Two of Europe’s largest supermarket groups, Tesco and Carrefour, have announced that they will combine their buying of own-label produce for an initial period of three years.

The supermarkets are describing this as a “strategic alliance” that will cover the relationship with global suppliers and it will “enable both companies to improve the quality and choice of products available to their customers, at even lower prices.” At the same time they say that the arrangement “will also allow both companies to strengthen their relationships with their suppliers and create significant opportunities for those suppliers.”

This follows the recent announcement by J Sainsbury and ASDA, the second and third largest supermarkets in the UK, that they would merge, and represents further consolidation in the retail sector.

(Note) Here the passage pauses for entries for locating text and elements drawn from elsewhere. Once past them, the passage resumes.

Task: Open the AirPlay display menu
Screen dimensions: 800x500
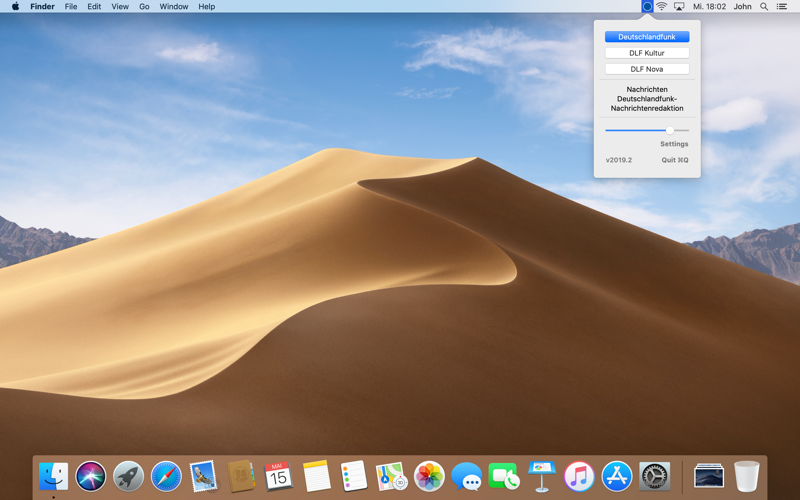Action: click(x=679, y=7)
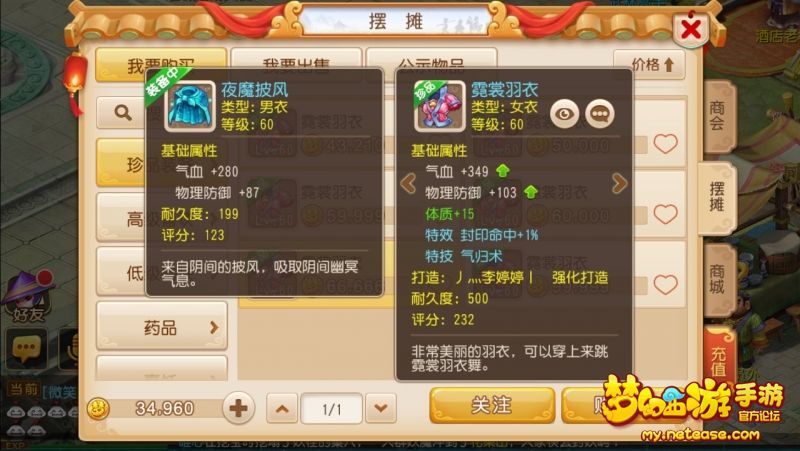The height and width of the screenshot is (451, 800).
Task: Open the 好友 friends icon
Action: tap(28, 297)
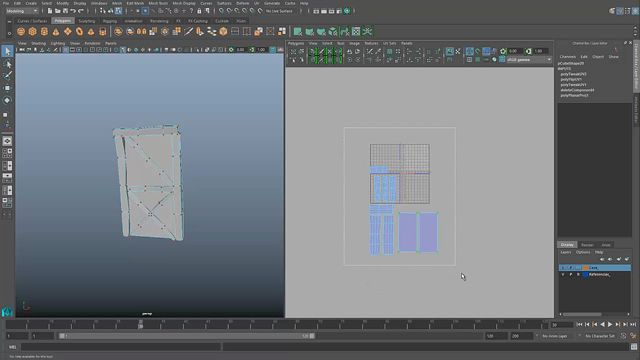Open the No Character Set dropdown
The width and height of the screenshot is (640, 360).
(x=600, y=336)
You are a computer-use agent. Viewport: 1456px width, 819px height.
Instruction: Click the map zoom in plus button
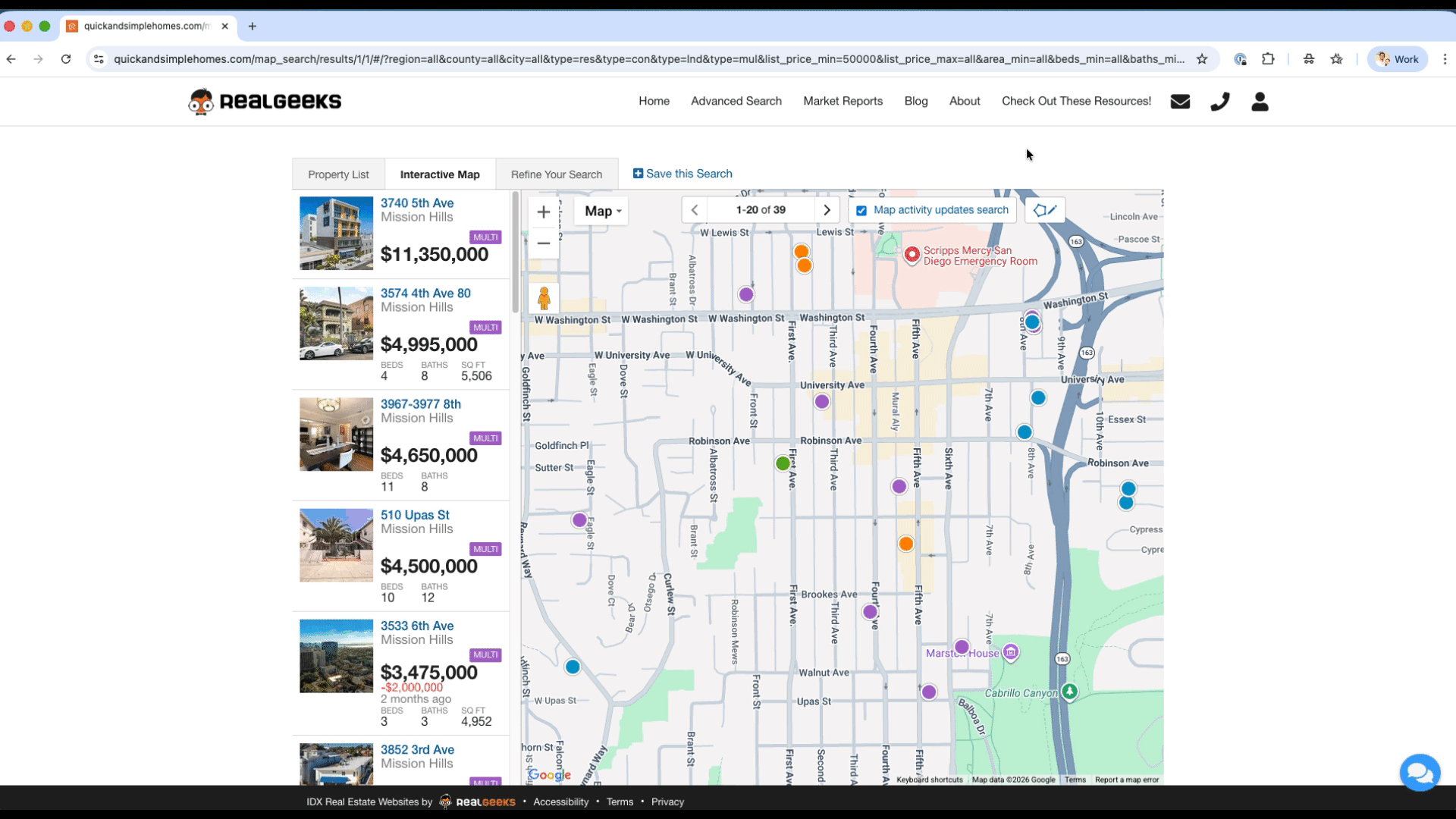[543, 212]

Commenting on this, Cormac Healy from Meat Industry Ireland said: "If part of the stated objective is to deliver lower prices to consumers, then this adds to the existing pressures on suppliers down the chain. It further heightens the concerns of food producers and processors in relation to consolidation in buying power that is stated as primarily aimed at squeezing buying prices."

A supplier could be enticed to drive prices lower on the basis that they would expand their business to both retailers where they had been serving just one before

Tesco is a major buyer of Irish beef and lamb, while Carrefour, like other French retailers, has focused on French-origin beef in response to farmer protests a few years ago. Irish beef sales to Carrefour and other French retailers are low at present, concentrated on promotions, but were huge in the past. They continue to be major buyers of Irish lamb as France produces less than half the lamb it consumes. Imports from the UK, Ireland, and New Zealand make up the deficit with little controversy.

Driver of mergers and alliances

Retailer pressures

What is known as big-box retailing is proving vulnerable to two major threats. First is the use of technology in retail, with online sales really affecting the high-street trade in clothes, books and electrical goods and best demonstrated by the phenomenal growth of Amazon. This trend will continue as technology and distribution channels develop, with fresh food, the staple of supermarket retailers, coming under increasing pressure.

There is real concern that the larger store format is particularly vulnerable. The idea of a large weekly shop is going out of fashion, as is the notion of food preparation in the home. Consumers are more likely to shop for food on a meal-by-meal basis in a convenience store or indeed use online food delivery solutions.

Discounters

The second major threat to the established retail sector in Ireland, the UK and across the EU is the rapid growth of what are described as the discount retailers. The most famous examples are the German-based Aldi and Lidl, which have been growing rapidly over the past decade. Their model has been based on a smaller store format carrying a much smaller range of goods than either Tesco or Carrefour, and an ability to sell at much lower prices and capture market share. As consumers have moved away from a large weekly or monthly one-stop shop, the discounter model has found favour, with convenience stores complementing their offering.

To stem the flow of business to these discounters, mainstream supermarkets have had to cut prices which in turn has hit the profit margins, in the case of Tesco falling from 5% to 3% over the past decade.

What the alliance means for Irish farmers?

Farmer’s correctly become concerned when they hear of a supermarket initiative that is designed to give their customers lower prices. This is pointed out by Meat Industry Ireland in its comment to the Irish Farmers Journal. The clue to what the alliance really means can be found in its core purpose: to “enable both companies to improve the quality and choice of products available to their customers, at even lower prices”.

While there may be some distribution and purchasing efficiencies, particularly in not for resale consumable products, it seems inevitable that there will be some squeeze on suppliers. Indeed, there could be a winner-takes-all scenario where a supplier could be enticed to drive prices lower on the basis that they would expand their business to both retailers where they had been serving just one before.